■ **The data**:
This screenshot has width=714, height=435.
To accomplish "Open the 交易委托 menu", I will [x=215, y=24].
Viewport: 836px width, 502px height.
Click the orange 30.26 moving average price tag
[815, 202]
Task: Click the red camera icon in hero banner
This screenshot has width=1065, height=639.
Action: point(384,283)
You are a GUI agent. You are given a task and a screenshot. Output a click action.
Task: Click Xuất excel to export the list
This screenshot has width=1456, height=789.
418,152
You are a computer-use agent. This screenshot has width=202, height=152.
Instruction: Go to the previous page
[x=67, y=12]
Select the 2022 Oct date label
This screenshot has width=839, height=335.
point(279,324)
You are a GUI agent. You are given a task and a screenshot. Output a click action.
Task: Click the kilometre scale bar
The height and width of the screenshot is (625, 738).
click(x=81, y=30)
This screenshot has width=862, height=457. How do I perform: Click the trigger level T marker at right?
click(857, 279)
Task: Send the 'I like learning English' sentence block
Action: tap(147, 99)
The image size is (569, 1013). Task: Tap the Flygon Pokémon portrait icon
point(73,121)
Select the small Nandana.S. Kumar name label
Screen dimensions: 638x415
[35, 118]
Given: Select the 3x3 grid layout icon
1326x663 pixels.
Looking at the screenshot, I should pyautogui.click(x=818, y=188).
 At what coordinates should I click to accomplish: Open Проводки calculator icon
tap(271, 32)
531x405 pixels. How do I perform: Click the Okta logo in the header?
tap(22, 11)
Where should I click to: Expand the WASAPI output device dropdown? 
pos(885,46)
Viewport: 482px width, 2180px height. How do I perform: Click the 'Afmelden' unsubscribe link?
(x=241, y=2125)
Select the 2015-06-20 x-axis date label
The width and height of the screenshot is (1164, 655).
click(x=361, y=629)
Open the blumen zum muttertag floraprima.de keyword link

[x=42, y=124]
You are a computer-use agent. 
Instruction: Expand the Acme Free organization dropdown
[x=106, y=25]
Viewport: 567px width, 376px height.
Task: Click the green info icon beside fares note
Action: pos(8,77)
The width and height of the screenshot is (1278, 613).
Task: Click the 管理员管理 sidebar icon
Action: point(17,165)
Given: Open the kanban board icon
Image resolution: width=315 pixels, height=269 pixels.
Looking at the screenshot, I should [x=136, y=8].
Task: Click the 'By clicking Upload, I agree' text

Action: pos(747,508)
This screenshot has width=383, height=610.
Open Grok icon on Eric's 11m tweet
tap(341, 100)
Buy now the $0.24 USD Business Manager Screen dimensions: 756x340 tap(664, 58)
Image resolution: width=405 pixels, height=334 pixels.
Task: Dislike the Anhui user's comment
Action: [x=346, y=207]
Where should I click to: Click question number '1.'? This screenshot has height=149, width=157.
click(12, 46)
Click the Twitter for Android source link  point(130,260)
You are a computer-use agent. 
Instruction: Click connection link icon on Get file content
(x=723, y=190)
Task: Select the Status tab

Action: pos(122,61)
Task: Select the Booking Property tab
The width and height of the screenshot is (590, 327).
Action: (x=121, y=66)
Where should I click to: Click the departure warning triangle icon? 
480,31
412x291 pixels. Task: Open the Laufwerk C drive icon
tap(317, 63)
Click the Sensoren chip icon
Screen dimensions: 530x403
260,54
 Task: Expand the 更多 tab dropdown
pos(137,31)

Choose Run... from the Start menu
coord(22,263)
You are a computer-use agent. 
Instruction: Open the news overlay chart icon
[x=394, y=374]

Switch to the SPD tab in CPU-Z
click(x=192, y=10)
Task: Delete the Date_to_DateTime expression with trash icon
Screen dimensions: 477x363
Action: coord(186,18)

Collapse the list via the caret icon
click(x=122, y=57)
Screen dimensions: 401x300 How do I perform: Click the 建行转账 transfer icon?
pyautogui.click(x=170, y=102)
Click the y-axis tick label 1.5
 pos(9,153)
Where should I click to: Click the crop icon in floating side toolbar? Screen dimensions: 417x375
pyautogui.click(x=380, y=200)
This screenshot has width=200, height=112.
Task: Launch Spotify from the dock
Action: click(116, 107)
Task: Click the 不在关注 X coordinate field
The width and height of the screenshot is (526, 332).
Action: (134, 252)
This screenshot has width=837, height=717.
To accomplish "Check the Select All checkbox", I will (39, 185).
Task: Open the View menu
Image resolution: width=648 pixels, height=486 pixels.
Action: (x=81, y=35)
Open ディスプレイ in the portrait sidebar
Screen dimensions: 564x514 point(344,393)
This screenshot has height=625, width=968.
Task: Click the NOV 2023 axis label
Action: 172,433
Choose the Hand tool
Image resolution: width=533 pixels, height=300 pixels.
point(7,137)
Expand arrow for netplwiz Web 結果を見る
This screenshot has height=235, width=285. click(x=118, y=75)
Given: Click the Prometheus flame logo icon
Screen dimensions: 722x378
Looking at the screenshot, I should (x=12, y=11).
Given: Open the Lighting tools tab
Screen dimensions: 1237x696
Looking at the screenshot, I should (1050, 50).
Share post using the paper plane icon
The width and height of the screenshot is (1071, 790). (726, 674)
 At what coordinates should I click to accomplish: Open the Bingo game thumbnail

■ **Task statement**: Each line in the entries above, starting at the line with "The image size" and ending at the line with "Select the 2015-06-20 x-axis date label", is to be printed exactly, and only those lines.

■ **Solution to the exercise**:
The image size is (569, 1013). Task: Tap the Flygon Pokémon portrait icon
point(73,121)
Select the small Nandana.S. Kumar name label
Screen dimensions: 638x415
[35, 118]
Given: Select the 3x3 grid layout icon
1326x663 pixels.
Looking at the screenshot, I should pyautogui.click(x=818, y=188).
 At what coordinates should I click to accomplish: Open Проводки calculator icon
tap(271, 32)
531x405 pixels. How do I perform: Click the Okta logo in the header?
tap(22, 11)
Where should I click to: Expand the WASAPI output device dropdown? 
pos(885,46)
Viewport: 482px width, 2180px height. How do I perform: Click the 'Afmelden' unsubscribe link?
(x=241, y=2125)
Select the 2015-06-20 x-axis date label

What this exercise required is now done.